After calling Keith, I spoke to my sister-in-law Megan. She said, "what an answer to prayer." And I said to her, "We never even asked for this!" It is more that an answer to prayer. We were praying for Emma's safety before, during and after her surgery. Not for healing. It just shows how we don't know what we need and God does. How, He gives us gifts that we don't deserve just because He loves us. It reminds that we are always in His sight and that He is actively involved in each of our lives. His hand has touched Emma's body. He has taken what he created and changed it for the better with greater craftmanship than even the best surgeon in the world could have. For Emma, for our family, for our church family, for friends, for the Dr's, and all those who hear this story.
Psalm 103
Praise the LORD, O my soul;
all my inmost being, praise his holy name.
Praise the LORD, O my soul,
and forget not all his benefits---
who forgives all you sins
and heals all your diseases,
who redeems your life from the pit
and crowns you with love and compassion,
who satisfies your desires with good things
so that your youth is renewed like the eagle's.

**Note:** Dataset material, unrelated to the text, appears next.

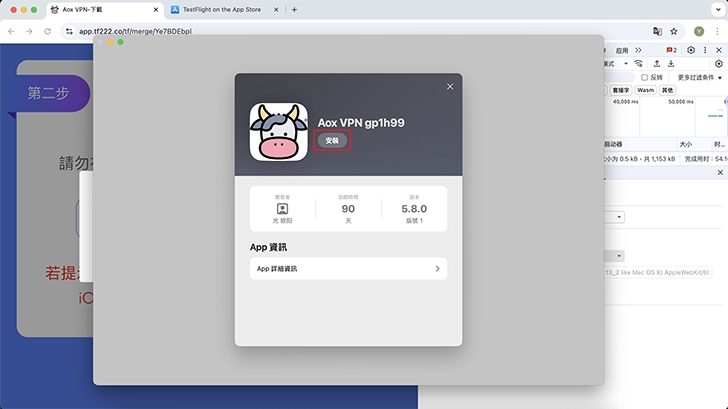The width and height of the screenshot is (728, 409).
Task: Click the translate page icon
Action: click(x=657, y=31)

The LORD works righteousness
and justice for all the oppressed.
He made known his ways to Moses,
his deeds to the people of Israel:
The LORD is compassionate and gracious,
He will not always accuse,
nor will he harbor his anger forever;
he does not treat us as our sins deserve
or repay us according to our iniquities.
For as high as the heavens are above the earth
so great is his love for those who fear him;
as far as the east is from the west,
so far has he removed our transgressions from us.
As a father has compassion on his children,
so the LORD has compassion on those who fear
him;
for he knows how we are formed,
he remembers that we are dust,
As for man, his days are like grass,
he flourishes like a flower of the field;
the wind blows over it and it is gone,
and it's place remembers it no more.
But from everlasting to everlasting
the LORD's love is with those who fear him.

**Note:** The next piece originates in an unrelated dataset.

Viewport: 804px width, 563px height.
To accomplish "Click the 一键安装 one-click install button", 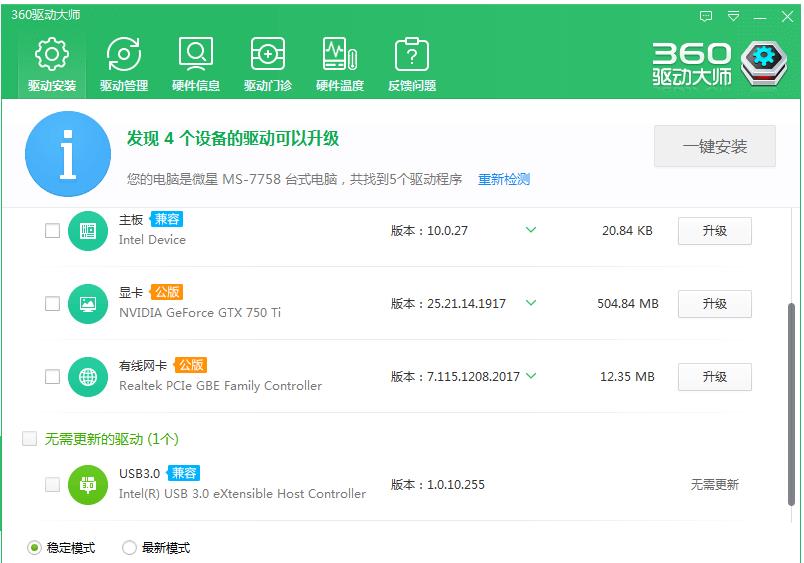I will pos(714,147).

and his righteousness with their children's children--
with those who keep his covenant
and rememver to obey his precepts.
The LORD has established his throne in heaven,
and his kingdom rules over all.
Praise the LORD, you his angels,
you mighty ones who do his bidding,
who obey his word.
Praise the LORD, all his heavenly hosts,
you servants who do his will.
Praise the LORD, all his works
everywhere in his dominion.
Praise the LORD, O my soul.
I will post a short update soon. There is a little more to what happened today and what the future holds for Emma....but hey, who knows, after today, I am reminded that God's ways are not our ways. Anything is possible.
Thank you Lord!
And, thanks to all of you for your many prayers!
We love you!
Corinna and family.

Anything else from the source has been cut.